Codeine, un premier single sorti au printemps 2006 sur la compilation Dysfunctional family de Chloe et Ivan Smagghe constitua un premier choc. Très remarqué dans une compilation majoritairement electro, le blues lancinant de Codeine fut qualifié par la presse de “musique déviante, poétique et avant-gardiste”, et Jason de “velvet underground inspired”,“a kind of addict psychedelic sound”.
Drôle de mec que Jason. A des années lumières des producteurs avec lesquels nous travaillons habituellement. Un peu étrange. Habité par de vieux contes anglais où les protagonistes se font couper la tête et passent leur vie à la chercher. Né de parents anglo-americains, il se voyait cytologiste, mais la guitare le dévia de cette piste. Ses influences sont littéraires même en musique (Dylan,Cohen), “bibliques” comme il le dit lui-même (les pionniers du blues et de la country), voire “sidérales” (Sun Ra et Moondog). Et puis tout le pousse, dès sa plus tendre enfance, à dévorer les livres plutôt qu’à écouter des disques: Mark Twain, Barbey d’Aurevilly, Kerouac, Tristan Corbière... Adolescent, Jason se fait la main en faisant la manche dans le métro ligne 6. Le seul enregistrement de cette époque est perdu dans un bus. Il créera ensuite plusieurs groupes (The Dharma Bums, Les Gommes) qui imploseront après avoir écumé les bars parisiens et les pubs normands. Selon Jason, ses compositions de l’époque sont des “chansons amorphes, informes et puantes”.
Suivront des années de vagabondages en solitaire. Dublin, New York, Montreal... Il est déménageur, professeur de français, gardien de sapins, voleur, homme de ménage, clochard... fait la manche encore, donne des concerts dans des bars vides et vit de “rencontres”. Essoré, plumé jusqu’a l’os, il revient à Paris où il écrit deux albums (que l’on sortira un jour peut-être...) dont l’inénarrable The Tale of a Slippy Man : l’histoire de la chute d’un homme dans un trou.

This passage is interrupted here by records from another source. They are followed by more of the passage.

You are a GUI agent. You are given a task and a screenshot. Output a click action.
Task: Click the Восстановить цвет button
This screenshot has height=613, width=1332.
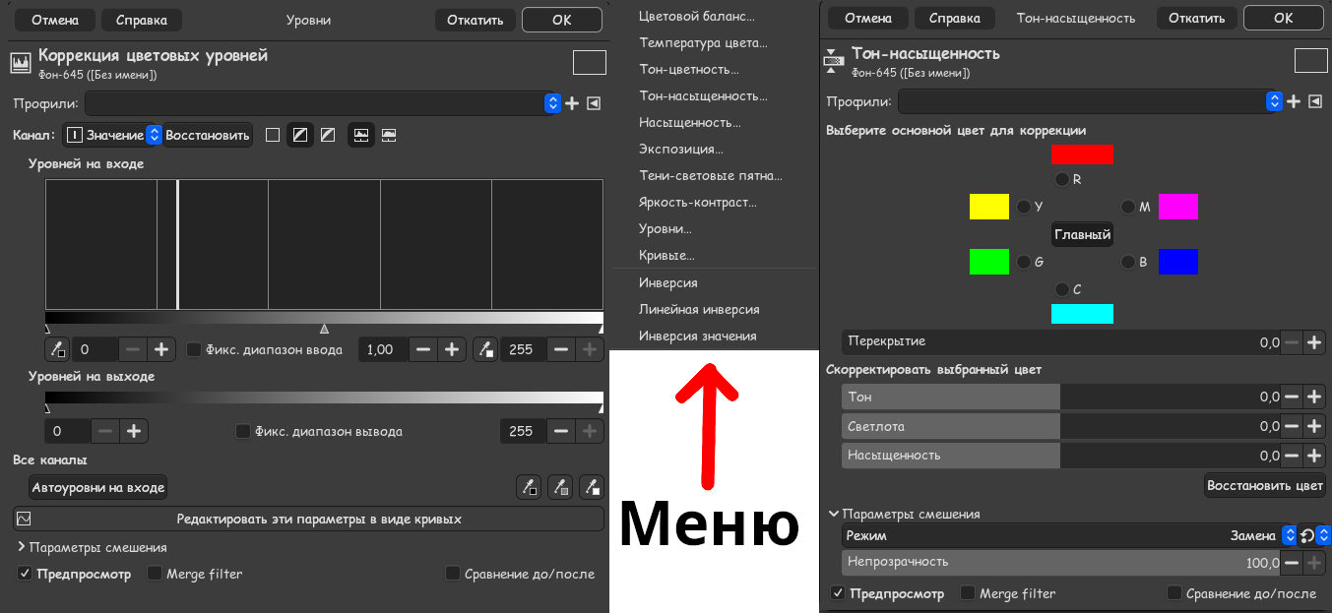(1263, 485)
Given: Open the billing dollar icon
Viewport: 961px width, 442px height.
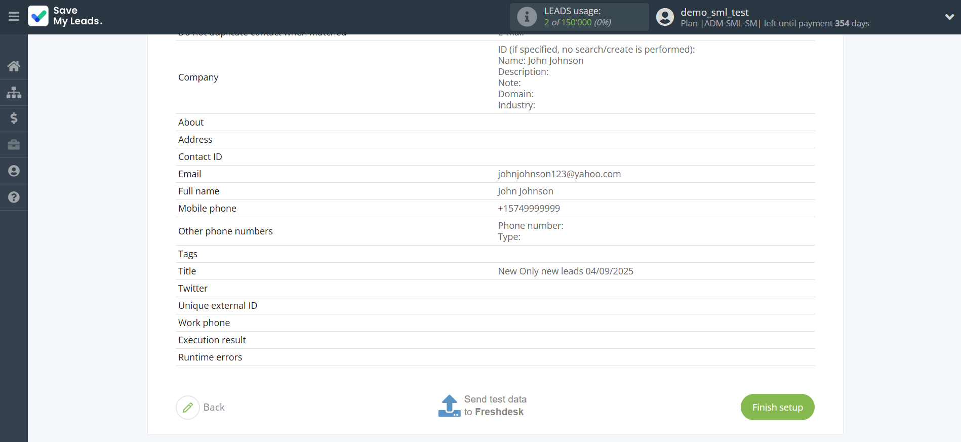Looking at the screenshot, I should (x=14, y=118).
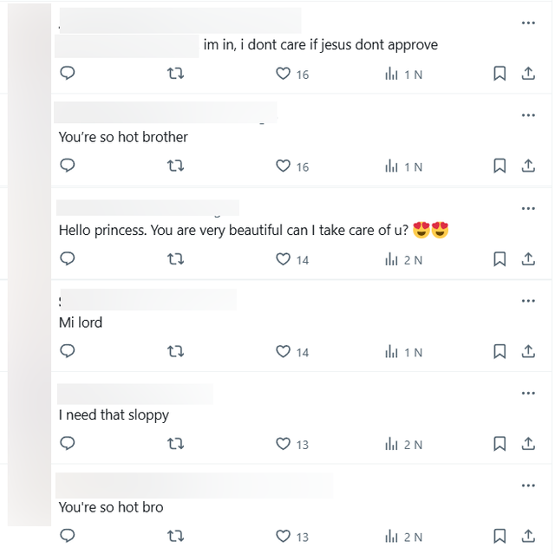Open "Hello princess" comment text
The image size is (555, 554).
(232, 231)
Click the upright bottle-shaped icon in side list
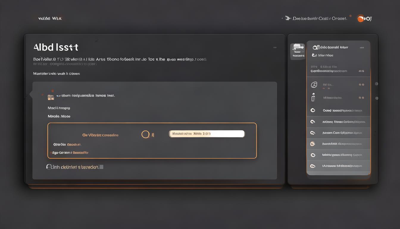 [x=313, y=97]
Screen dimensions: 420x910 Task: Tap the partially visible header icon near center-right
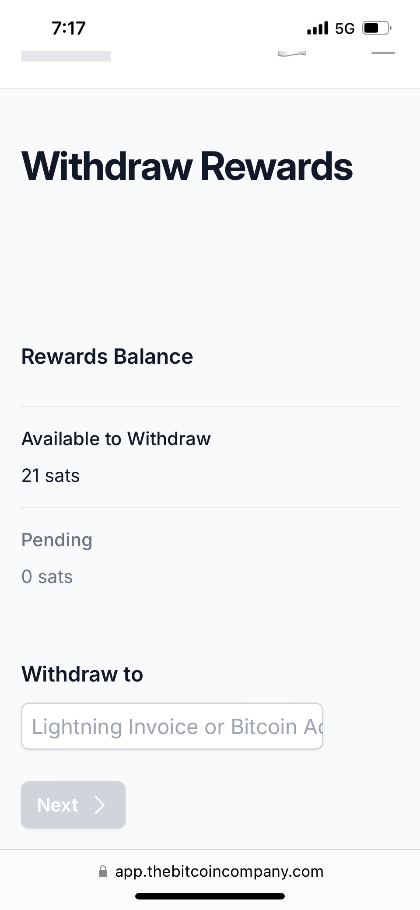tap(291, 54)
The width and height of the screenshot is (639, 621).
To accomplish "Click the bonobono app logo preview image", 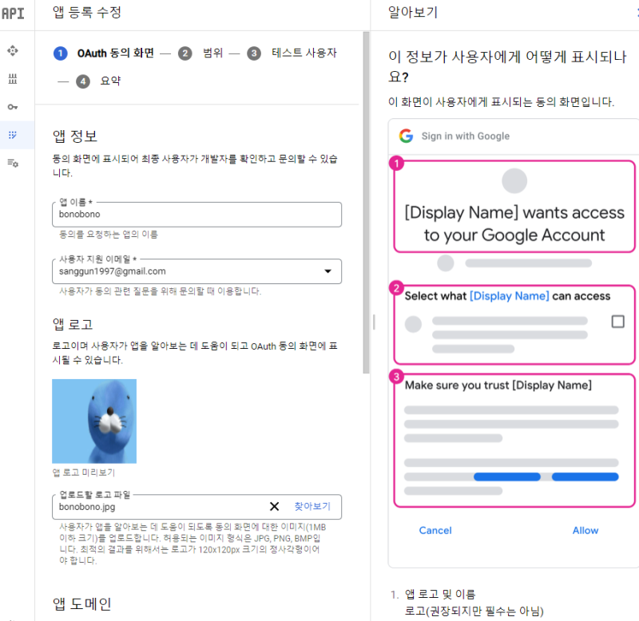I will tap(94, 421).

Puis en 2006, Ouest. Enregistré sur un huit pistes analogique en quelques semaines seulement, cloîtré entre les murs de son salon parisien, le dos tourné au monde. Il y parle “envoûtements, sacs d’os, ronces, mirages, réflexions morbides et repli dans des images d’Epinal”. Pour Jason, si les textes frôlent parfois l’abscons, c’est que la primeur est donnée à l’ impression plutôt qu’au sens. Les chansons se veulent “visonnées”, et les sons participent de cet effet: “les tambours sont des chars à boeufs, les triangle des sonars, des point d’intersection, le sax & les flûtes des cornes de brume qui poussent des murmures d’animaux inconnus. Les voix féminines éclairent l’ensemble, ce sont des lampes, des femmes lampes”. Un univers mélancolique et inquiétant qu’il pare d’arrangements décharnés et habite de son timbre unique. La voix de Jason, traînante, épuisée, semble en effet toujours attirée par le mutisme, la tentation du silence. En douze titres qui revisitent de manière très personnelle et moderne les répertoires country, folk et americana, il traîne dans des contrées lointaines, à la découverte d’un ailleurs étrange et envoûtant. Sur le papier, il y a là du lycéen attardé, de l’ado enfumé... Jason s’en fout.
Quant à nous, avec un album comme celui-ci entre les mains, on se fout un peu de tout...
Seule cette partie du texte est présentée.